ASSIGNMENT -
Nothing outside the range is wanted. Repeat exactly the lines below from the one with "Serangan Artileri Hantam" through the one with "SPORTS (24, 1998)".

RECORD EXCERPTS -
——————

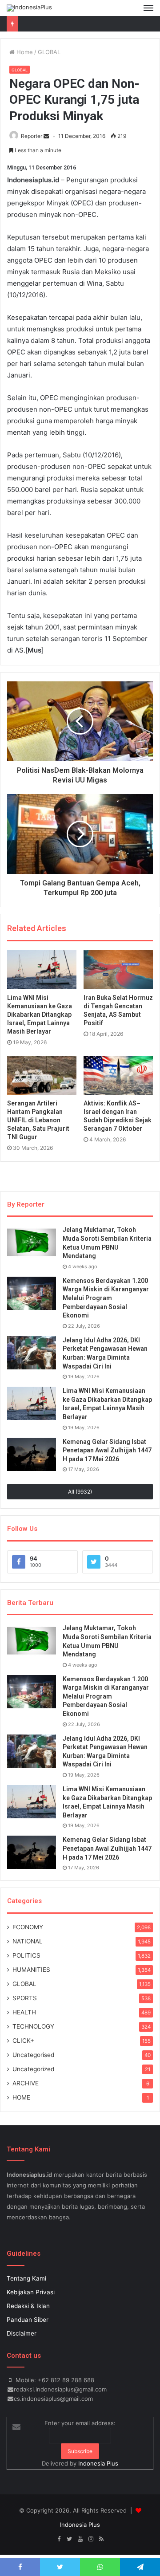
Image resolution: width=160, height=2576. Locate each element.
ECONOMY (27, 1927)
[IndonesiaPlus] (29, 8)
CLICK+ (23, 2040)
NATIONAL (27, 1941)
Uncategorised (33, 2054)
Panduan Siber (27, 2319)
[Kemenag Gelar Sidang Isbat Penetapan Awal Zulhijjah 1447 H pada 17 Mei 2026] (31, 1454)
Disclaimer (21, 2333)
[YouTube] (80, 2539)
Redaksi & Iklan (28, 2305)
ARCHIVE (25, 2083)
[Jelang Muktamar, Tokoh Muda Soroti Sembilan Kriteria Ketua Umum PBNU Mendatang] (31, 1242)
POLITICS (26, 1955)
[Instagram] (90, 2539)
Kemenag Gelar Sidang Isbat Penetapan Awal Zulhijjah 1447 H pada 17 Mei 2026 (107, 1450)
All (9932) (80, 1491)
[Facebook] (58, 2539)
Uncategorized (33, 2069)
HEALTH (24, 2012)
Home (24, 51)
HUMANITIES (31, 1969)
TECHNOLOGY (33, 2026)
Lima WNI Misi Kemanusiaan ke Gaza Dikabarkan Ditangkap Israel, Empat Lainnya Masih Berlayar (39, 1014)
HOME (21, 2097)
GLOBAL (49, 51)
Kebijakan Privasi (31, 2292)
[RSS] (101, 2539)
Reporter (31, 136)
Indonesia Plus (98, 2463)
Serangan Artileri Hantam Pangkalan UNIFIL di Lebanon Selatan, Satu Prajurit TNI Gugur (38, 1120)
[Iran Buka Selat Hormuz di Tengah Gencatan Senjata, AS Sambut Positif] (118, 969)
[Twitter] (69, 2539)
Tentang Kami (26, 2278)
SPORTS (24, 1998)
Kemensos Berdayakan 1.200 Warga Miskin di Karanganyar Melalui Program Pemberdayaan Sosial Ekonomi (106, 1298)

——————

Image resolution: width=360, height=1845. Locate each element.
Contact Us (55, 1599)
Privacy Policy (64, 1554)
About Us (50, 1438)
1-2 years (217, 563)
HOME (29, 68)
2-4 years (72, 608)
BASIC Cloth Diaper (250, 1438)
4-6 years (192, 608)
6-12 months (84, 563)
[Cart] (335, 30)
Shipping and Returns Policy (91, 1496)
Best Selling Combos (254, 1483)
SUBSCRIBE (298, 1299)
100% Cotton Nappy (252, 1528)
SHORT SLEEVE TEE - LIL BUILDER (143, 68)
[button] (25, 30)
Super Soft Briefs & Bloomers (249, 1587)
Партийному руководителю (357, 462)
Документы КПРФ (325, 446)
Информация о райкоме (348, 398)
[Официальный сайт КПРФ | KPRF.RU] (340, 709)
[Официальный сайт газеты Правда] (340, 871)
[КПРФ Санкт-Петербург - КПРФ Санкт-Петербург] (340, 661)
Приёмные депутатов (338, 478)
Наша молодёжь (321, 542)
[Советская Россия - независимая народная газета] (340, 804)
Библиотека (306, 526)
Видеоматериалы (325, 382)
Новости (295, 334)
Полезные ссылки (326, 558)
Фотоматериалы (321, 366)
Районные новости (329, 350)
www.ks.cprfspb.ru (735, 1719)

——————

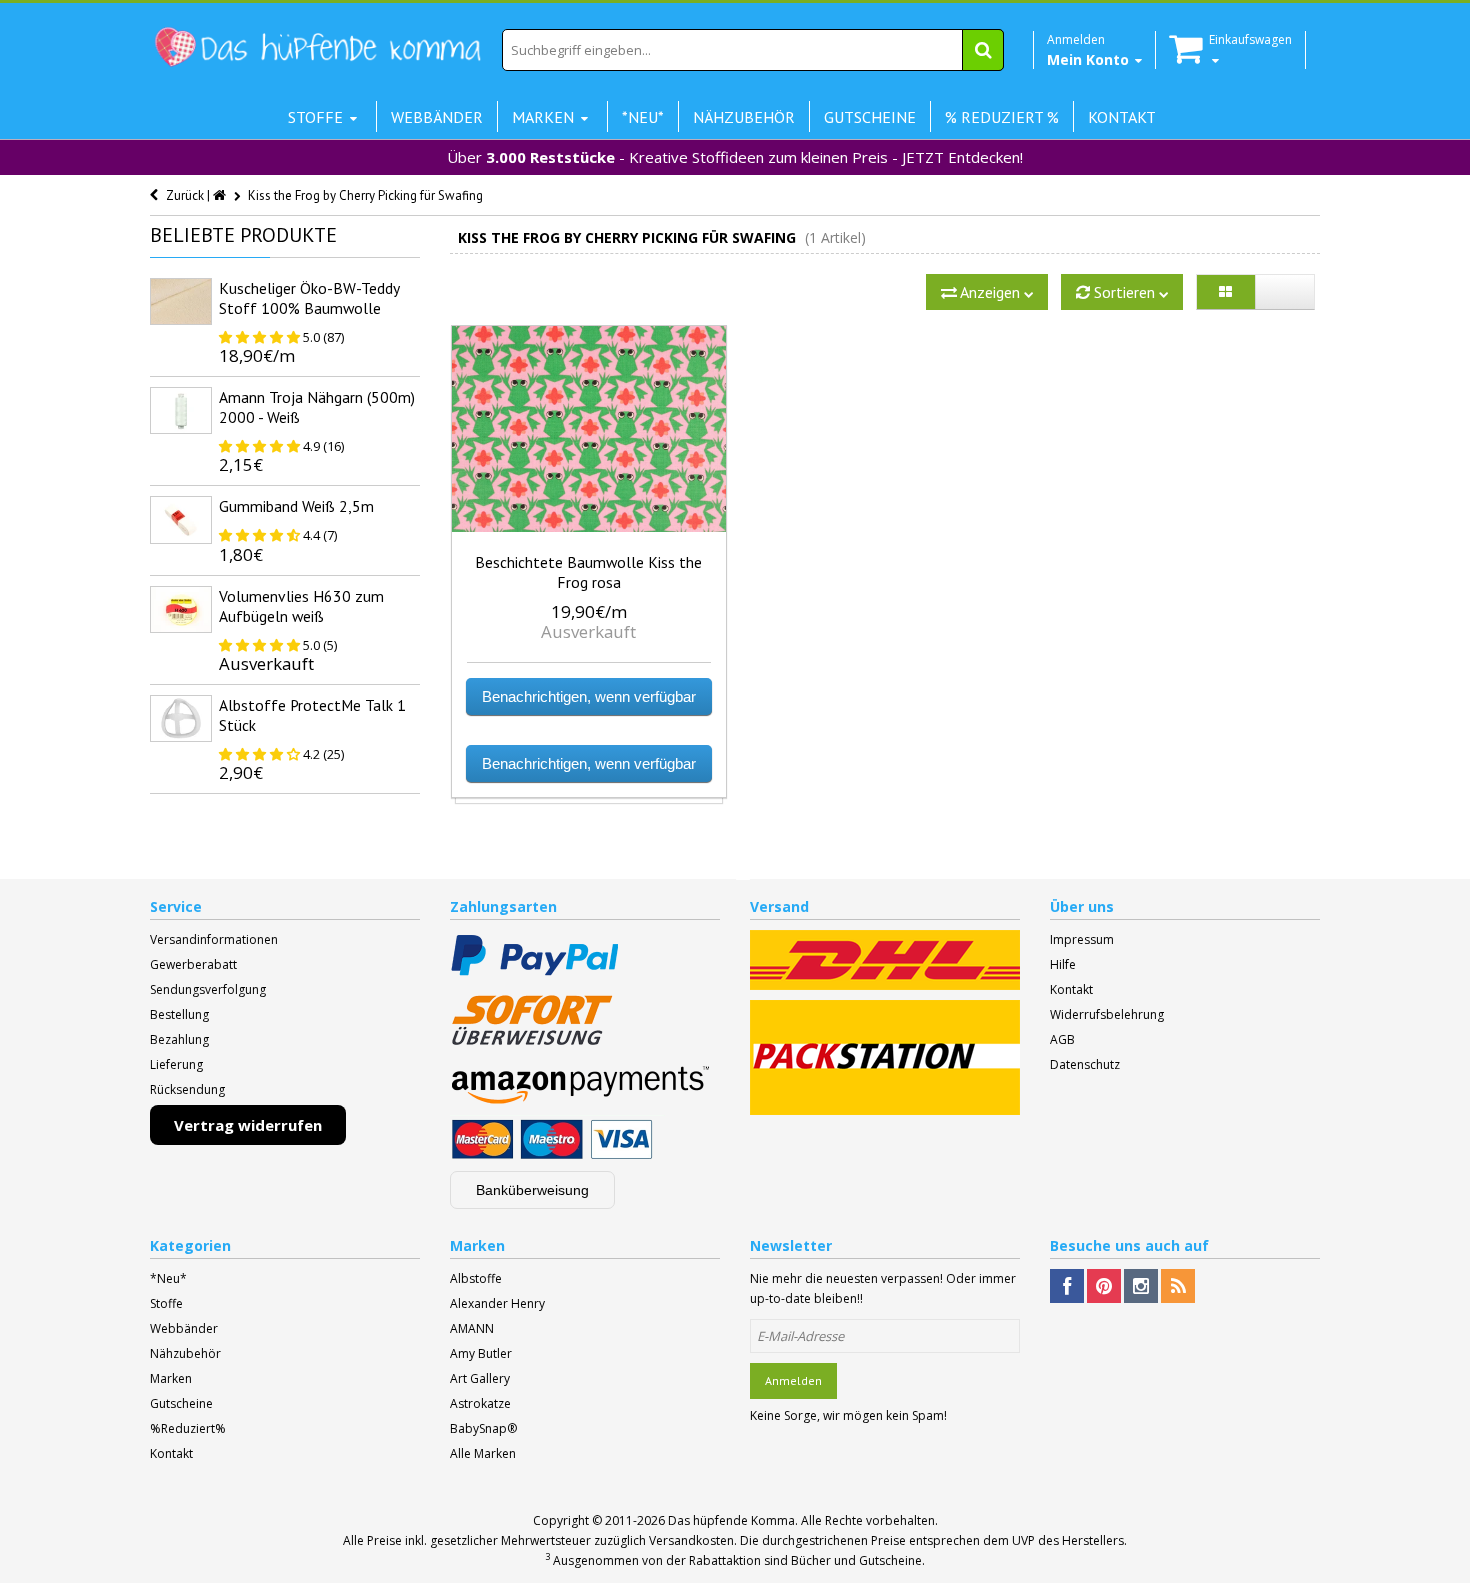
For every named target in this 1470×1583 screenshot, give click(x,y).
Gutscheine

——————

WORKED SOLUTION -
Serangan Artileri Hantam Pangkalan UNIFIL di Lebanon Selatan, Satu Prajurit TNI Gugur (38, 1120)
[Iran Buka Selat Hormuz di Tengah Gencatan Senjata, AS Sambut Positif] (118, 969)
[Twitter] (69, 2539)
Tentang Kami (26, 2278)
SPORTS (24, 1998)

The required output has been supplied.